• **Written task**
Carry on the column about the feast of the Presentation of Our Lady, starting right after its last sentence.

• **Quoted text**
_ _ _
Now for the column...
For Catherine Ruth
The Virgin Mary's mother was called "Hannah" in Hebrew, but we know her as "Anne" through the Latin via the Greek. This Hannah and her husband, Joachim, according to old tradition, confirmed since by popes, brought their daughter, Mary, to the temple when she was a girl, to dedicate her to God. The commemoration of this "Presentation of Our Lady" is the feast which the Church celebrates today.
You probably have given the feast no attention whatsoever. Maybe you have thought in the back of your mind, "Oh, Mary was presented in the temple the way Jesus was," and left it at that. But of course there was no ritual presentation of first-born female offspring. If Mary was "presented," and this fact was so important that the Church still commemorates it, what was the reason?
I won't say that the most ancient written document in this tradition filling out the story, The Proto-Evangelium of James, is reliable, yet it certainly is very interesting and worthy of your attention. According to this "apocryphal gospel" and others like it, Hannah was barren and for over twenty years begged God for a child.
One day she went to the garden to walk, sat under a laurel tree, and seeing specifically a sparrow's nest in the tree (see Ps. 84:3), prayed this poignant lament:
Alas! Who begot me? And what womb produced me? . . .
Alas! To what have I been likened? I am not like the fowls of the heaven, because even the fowls of the heaven are productive before You, O Lord.
_ _ _
• **Data shown**
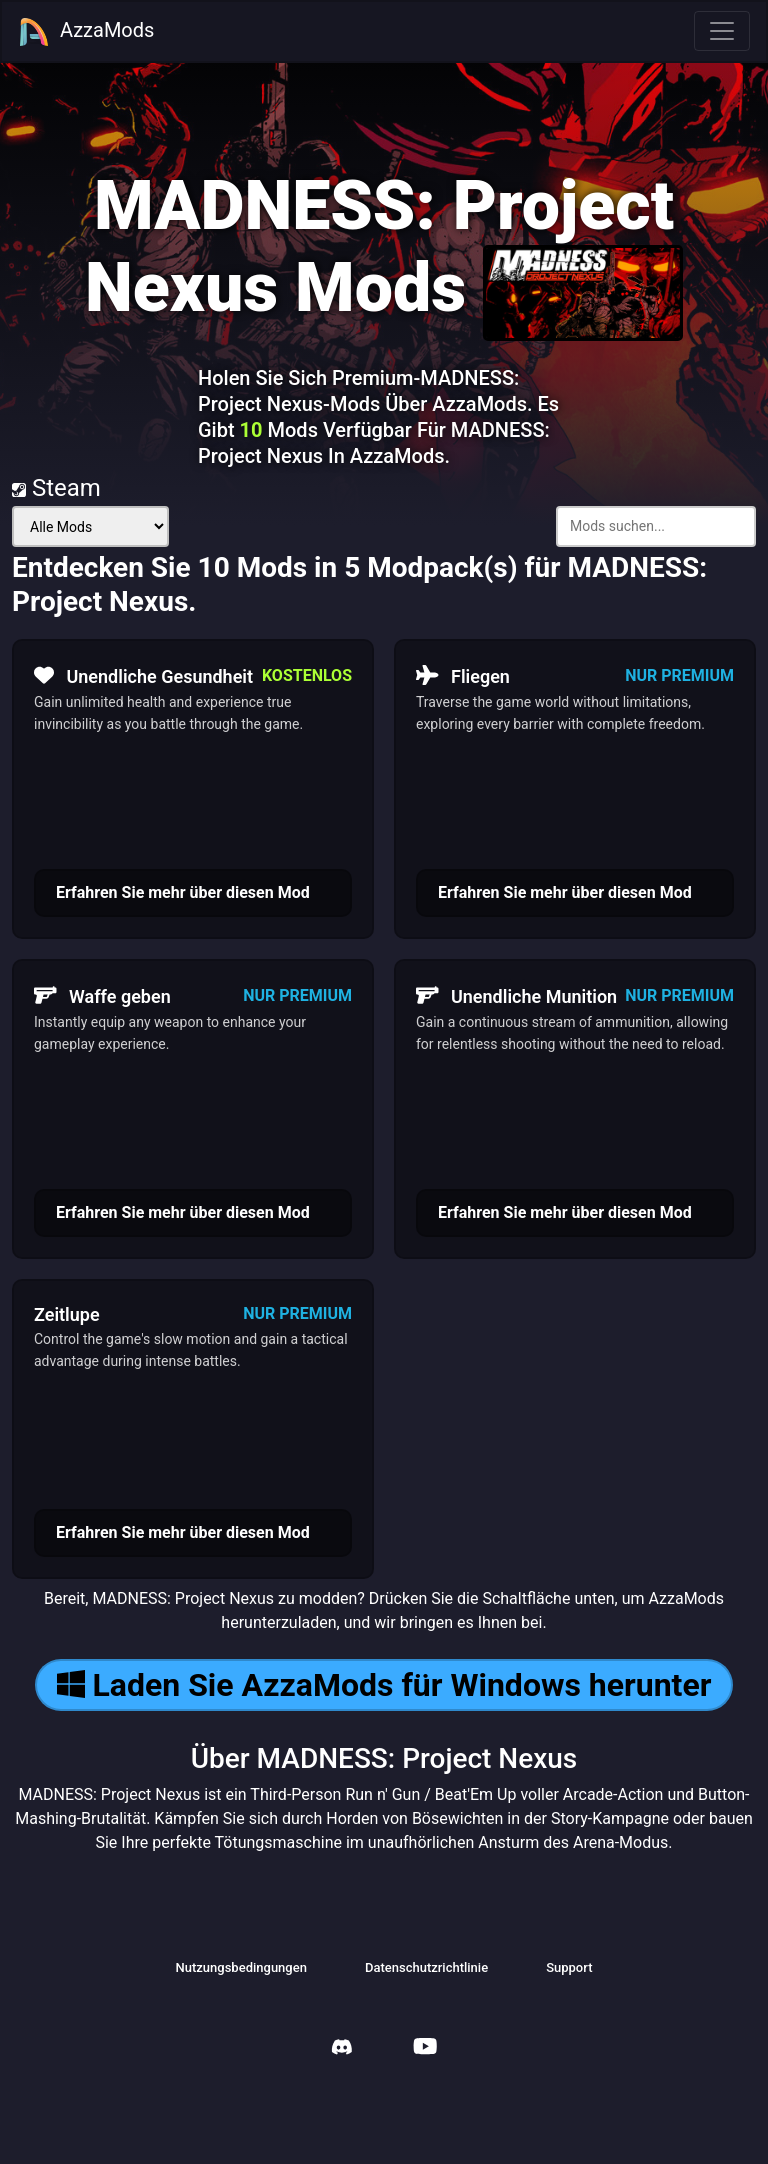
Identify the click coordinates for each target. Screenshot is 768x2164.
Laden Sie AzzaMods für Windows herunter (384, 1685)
_ _ _
• **Task answer**
Alas! To what have I been likened? I am not like the beasts of the earth, because even the beasts of the earth are productive before You, O Lord.
Alas! To what have I been likened? I am not like these waters, because even these waters are productive before You, O Lord.
Alas! To what have I been likened? I am not like this earth, because even the earth brings forth its fruits in season, and blesses You, O Lord.
It is a Laudato si' of fertility. She looks upon every part of nature and sees fecundity there. Yet she herself, by her barrenness, is made an alien, an outcast from this "common home." (Observe how different all this is from our "environmentalism"!)
Then an angel appears to her, tells her that she will conceive - which Hannah believes and accepts immediately - and in response she echoes the words of her namesake: "As the Lord my God lives, if I beget either male or female, I will bring it as a gift to the Lord my God; and it shall minister to Him in holy things all the days of its life." (See 1 Samuel 1:11. Note that in Greek infants and young children are referred to with the neuter, "it.")
The Proto-Evangelium is typically quite earthy but about Mary's conception it comments with beautiful simplicity, as regards the father after he came in from tending his flocks: "And Joachim rested the first day in his house." The husband rested in his house and became a father.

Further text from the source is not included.